The PI3K protein family is formed by a heterodimeric protein with subunits p110-alpha (encoded by the PIK3CA gene), p110-beta (encoded by the PIK3CB gene), and p-110-delta (encoded by the PIK3CD gene), the latter associated with APDS114,15. In APDS, the gain of function of PIK3CD produces hyperactivity of p-110-delta, which hyperphosphorylates downstream mediators of mammalian target of rapamycin (mTOR), resulting in hyperactivation of the mTOR pathway. This alters B cell maturation and differentiation and increases the senescence of effector CD8 T cells, which are important for antiviral and antitumor functions. It also decreases the population of CD4 T cells and natural killer cells13,16,17, as well as causes dysgammaglobulinemia with increased serum IgM and deficiency of IgG and IgA17. Furthermore, it stimulates the proliferation of lymphocytes in lymph nodes, leading to lymphadenopathy7,18.
Due to the alterations in immune homeostasis described above, patients have increased susceptibility to infections by encapsulated bacteria, which affect up to 96% of patients with otitis media or rhinosinusitis7,9,19. About 80% of cases of pneumonia are bacterial, mainly caused by Haemophilus influenzae and Streptococcus pneumoniae; bronchiectasis occurs in 60% of cases; about 50% of patients present with chronic viral infections, mainly by Epstein-Barr virus and cytomegalovirus; fungal and parasitic infections are less frequent20. Up to 30% of patients with APDS develop autoimmune cytopenias21.

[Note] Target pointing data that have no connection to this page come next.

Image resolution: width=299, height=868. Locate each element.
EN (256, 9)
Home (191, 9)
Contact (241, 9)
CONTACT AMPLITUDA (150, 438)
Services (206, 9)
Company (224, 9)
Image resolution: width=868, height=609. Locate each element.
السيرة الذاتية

The treatment in these patients should be individualized, ranging from surveillance in asymptomatic cases to the use of prophylactic antimicrobials, immunoglobulin replacement, and even mTOR pathway inhibitors or haploidentical hematopoietic stem cell transplantation, which has been described to produce a reversal of the post-transplant phenotype22,23. At present, the use of selective PI3K-delta inhibitors is being studied, which is reported to have greater efficacy and fewer adverse effects, mainly in patients with lymphoproliferation23,24.

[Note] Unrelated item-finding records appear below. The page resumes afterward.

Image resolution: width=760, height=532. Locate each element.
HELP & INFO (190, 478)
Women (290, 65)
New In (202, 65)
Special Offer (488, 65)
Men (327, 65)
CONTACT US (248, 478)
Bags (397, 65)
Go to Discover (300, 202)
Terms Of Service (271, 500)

This case is the second reported in Mexico, as only one previous case was reported with the pathogenic variant PIK3CD c.3061G>A (p.Glu1021Lys) with de novo gain of function. This suggests that this change arises as a response to the presence of HIV in the parents to inactivate viral genes, and therefore, a probable relationship between infectious processes, immune response, and genetic changes should be studied25.
Diagnosing inborn errors of immunity, such as activated PI3K-delta syndrome, represents a challenge for current medicine due to the lack of recognition of the clinical data presented by patients and the low availability of molecular diagnostic studies. The patient's diagnosis in this case was prolonged, as it was not suspected during the years she remained under study. In particular, diagnosing activated PI3K-delta syndrome requires demonstrating the pathogenic variant of the PIK3CD gene through molecular studies that require per se clinical suspicion. Thus, publishing this case report provides a guideline to broaden the clinical suspicion that allows the integration of a targeted diagnosis of inborn errors of immunity.
Conclusion
This is the second case reported in the literature of APDS in Mexico, so it is important to know about it in order to make a timely diagnosis, for which a high clinical suspicion is required, in addition to immunological and genetic studies, in order to provide appropriate treatment and prevent complications.